How does a system of modal logic talk about its own semantics? I'm not saying it can't be done, but I'd like to know how it works. — TonesInDeepFreeze

The corollary of axiom M states that A→◇A , so systems that have axiom M do consider the actual world as one of the possible worlds, since a possible world is simply a world, real or imagined, that does involve any contradictions, and so the actual world is one of them.

My question was a followup. The previous point is more important:

I know the definition of E!xP, but I would like to know the definition of E!x.

It doesn't need to have a particular definition – it's just a predicate.

I haven't found a full explication of the argument in a modal logic, with all the terms defined from primitives or previously defined terms.
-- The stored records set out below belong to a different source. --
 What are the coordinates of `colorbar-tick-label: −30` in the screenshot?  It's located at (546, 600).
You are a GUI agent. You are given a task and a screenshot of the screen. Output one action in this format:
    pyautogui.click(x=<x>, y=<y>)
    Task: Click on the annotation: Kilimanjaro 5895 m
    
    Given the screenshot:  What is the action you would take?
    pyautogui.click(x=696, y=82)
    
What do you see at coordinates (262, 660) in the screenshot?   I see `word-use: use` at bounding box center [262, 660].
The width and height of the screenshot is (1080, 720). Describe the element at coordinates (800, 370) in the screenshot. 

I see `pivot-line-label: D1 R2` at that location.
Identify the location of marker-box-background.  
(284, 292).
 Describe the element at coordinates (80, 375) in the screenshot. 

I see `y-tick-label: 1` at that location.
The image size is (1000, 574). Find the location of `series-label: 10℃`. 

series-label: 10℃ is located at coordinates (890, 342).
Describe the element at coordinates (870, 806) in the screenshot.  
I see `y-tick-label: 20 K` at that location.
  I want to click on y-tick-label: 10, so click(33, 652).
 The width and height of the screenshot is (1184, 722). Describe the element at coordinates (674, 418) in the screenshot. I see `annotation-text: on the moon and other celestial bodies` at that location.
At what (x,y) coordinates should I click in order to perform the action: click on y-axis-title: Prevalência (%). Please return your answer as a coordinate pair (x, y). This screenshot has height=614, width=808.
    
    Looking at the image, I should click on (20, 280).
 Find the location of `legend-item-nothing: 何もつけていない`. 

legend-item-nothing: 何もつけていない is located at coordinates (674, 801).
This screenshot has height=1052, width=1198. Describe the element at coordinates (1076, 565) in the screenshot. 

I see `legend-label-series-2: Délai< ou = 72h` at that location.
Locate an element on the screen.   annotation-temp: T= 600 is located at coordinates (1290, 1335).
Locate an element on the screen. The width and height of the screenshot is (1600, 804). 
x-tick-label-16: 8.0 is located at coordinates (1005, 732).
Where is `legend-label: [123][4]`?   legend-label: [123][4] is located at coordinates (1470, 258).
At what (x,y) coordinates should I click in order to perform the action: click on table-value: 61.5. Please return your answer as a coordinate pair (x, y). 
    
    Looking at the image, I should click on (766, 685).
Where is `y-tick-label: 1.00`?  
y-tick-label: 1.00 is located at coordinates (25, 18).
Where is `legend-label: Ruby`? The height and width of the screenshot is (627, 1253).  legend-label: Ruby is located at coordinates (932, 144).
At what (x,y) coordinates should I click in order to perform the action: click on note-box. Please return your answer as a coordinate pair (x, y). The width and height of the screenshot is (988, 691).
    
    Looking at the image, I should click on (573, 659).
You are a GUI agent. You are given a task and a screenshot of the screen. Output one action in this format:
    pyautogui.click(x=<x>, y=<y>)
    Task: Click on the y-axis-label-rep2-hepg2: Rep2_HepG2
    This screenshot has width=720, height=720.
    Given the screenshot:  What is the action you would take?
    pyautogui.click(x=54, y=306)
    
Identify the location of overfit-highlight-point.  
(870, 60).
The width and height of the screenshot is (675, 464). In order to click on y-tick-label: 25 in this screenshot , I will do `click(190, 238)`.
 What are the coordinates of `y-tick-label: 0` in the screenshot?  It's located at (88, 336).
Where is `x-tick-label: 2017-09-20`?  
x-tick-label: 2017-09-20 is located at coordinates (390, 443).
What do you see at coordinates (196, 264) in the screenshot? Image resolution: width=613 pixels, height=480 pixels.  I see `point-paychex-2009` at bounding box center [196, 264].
How does a system of modal logic talk about its own semantics? I'm not saying it can't be done, but I'd like to know how it works.
— TonesInDeepFreeze

The corollary of axiom M states that A→◇A , so systems that have axiom M do consider the actual world as one of the possible worlds, since a possible world is simply a world, real or imagined, that does involve any contradictions, and so the actual world is one of them. — Amalac

I don't see how that answers my question.